30 April 2026

London, 30 April 2026 – Online hate speech targeting Muslims, Rohingya, and women intensified across Myanmar’s social media landscape in 2025, fueled by military-backed nationalist networks and amplified by platforms with weak enforcement, the Burma Human Rights Network (BHRN) said today. A new report by BHRN documents 943 instances of hate speech recorded on Telegram, Facebook, and TikTok over the course of the year, finding no sustained decline in prevalence and a marked escalation in the severity and reach of content targeting ethnic and religious minorities.
“In 2025, BHRN documented 943 cases of hate speech targeting Muslims, Rohingya, and women in Myanmar,” said Kyaw Win, Executive Director of the Burma Human Rights Network. “Identifiable actors are running coordinated campaigns on Telegram, TikTok, and Facebook, and the platforms are doing almost nothing to stop them. The international community watched hate speech enable genocide in Myanmar in 2017. Governments serious about preventing atrocity crimes in Myanmar need to treat platform accountability as part of that agenda.”
Telegram hosted the largest share of documented hate speech. The platform’s channel-based system allows content to reach mass audiences simultaneously, and its enforcement of hate speech policies is negligible. TikTok saw a steady rise in documented hate speech compared to 2024. The Myanmar military junta’s internet restrictions and its criminalisation of VPN use under telecommunications law have driven more users to platforms accessible without circumvention tools, and hate speech has followed.

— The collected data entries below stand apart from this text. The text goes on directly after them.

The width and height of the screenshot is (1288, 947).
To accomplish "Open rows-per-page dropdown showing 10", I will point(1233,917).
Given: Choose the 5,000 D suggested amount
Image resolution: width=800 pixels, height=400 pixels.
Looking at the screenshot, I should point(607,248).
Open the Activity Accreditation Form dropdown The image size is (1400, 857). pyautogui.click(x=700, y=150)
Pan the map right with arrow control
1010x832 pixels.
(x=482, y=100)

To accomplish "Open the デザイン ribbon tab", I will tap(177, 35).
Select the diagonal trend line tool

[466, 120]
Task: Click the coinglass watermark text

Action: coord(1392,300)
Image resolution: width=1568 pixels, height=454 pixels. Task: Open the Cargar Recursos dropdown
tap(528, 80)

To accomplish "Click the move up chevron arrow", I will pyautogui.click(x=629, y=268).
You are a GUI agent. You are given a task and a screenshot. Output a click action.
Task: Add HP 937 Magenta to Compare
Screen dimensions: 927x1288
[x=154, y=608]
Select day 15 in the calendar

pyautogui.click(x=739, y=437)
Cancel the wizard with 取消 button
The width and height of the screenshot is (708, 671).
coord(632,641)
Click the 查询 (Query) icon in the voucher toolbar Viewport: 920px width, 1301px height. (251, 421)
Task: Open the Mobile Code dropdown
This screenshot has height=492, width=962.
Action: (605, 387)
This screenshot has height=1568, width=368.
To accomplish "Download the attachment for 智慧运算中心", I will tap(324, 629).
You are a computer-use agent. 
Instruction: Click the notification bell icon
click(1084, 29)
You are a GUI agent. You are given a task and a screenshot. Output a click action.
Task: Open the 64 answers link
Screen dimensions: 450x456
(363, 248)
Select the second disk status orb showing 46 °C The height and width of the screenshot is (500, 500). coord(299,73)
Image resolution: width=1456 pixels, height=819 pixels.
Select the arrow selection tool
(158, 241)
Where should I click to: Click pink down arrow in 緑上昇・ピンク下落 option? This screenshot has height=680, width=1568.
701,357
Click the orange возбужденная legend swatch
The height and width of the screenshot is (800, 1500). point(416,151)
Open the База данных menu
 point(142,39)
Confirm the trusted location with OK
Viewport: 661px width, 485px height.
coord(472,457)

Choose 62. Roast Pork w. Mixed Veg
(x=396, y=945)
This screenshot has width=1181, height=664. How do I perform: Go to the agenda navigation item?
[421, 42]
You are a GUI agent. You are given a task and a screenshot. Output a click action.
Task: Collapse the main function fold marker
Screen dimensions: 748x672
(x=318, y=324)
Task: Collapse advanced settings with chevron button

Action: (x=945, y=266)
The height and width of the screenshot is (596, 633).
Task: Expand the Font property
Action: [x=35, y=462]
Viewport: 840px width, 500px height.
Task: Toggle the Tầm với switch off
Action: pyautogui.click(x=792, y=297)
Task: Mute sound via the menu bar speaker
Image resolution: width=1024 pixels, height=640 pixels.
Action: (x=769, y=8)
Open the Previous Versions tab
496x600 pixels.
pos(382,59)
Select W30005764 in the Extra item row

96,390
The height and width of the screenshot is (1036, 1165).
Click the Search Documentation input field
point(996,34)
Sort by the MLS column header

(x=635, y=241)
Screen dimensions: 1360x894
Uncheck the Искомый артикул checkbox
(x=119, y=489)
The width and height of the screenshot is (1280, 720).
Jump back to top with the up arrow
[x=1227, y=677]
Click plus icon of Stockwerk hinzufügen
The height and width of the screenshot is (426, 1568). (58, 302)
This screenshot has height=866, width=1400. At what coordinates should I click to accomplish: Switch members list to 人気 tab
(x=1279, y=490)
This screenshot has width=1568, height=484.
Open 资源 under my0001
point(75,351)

Facebook continued to host anti-minority content throughout the year despite maintaining stricter community standards than the other two platforms.
Muslims and Rohingya were the most frequently targeted groups. Content consistently portrayed them as disloyal, illegal, or as existential threats to Buddhist Myanmar. Dehumanising language accounted for more than 70 percent of cases targeting religious minorities, with slurs including “kalar,” “Bengali terrorist,” and “illegal Bengali” appearing across all three platforms. The report documents a coordinated campaign by nationalist extremists, including named individuals and organisations, against the allocation of religious land grants to Muslim communities in Naypyidaw, generating sustained Islamophobic content both online and offline.
Women actively participating in resistance movements, journalism, and humanitarian work also faced a rising volume of gender-based hate speech. Content routinely portrayed women in public life as sex workers or as sexually exploited by male colleagues, designed to discredit and silence rather than engage with their political positions. The 2025 findings show an increase compared to 2024, consistent with research by the Centre for Information Resilience documenting systematic online abuse of women in Myanmar since the 2021 coup.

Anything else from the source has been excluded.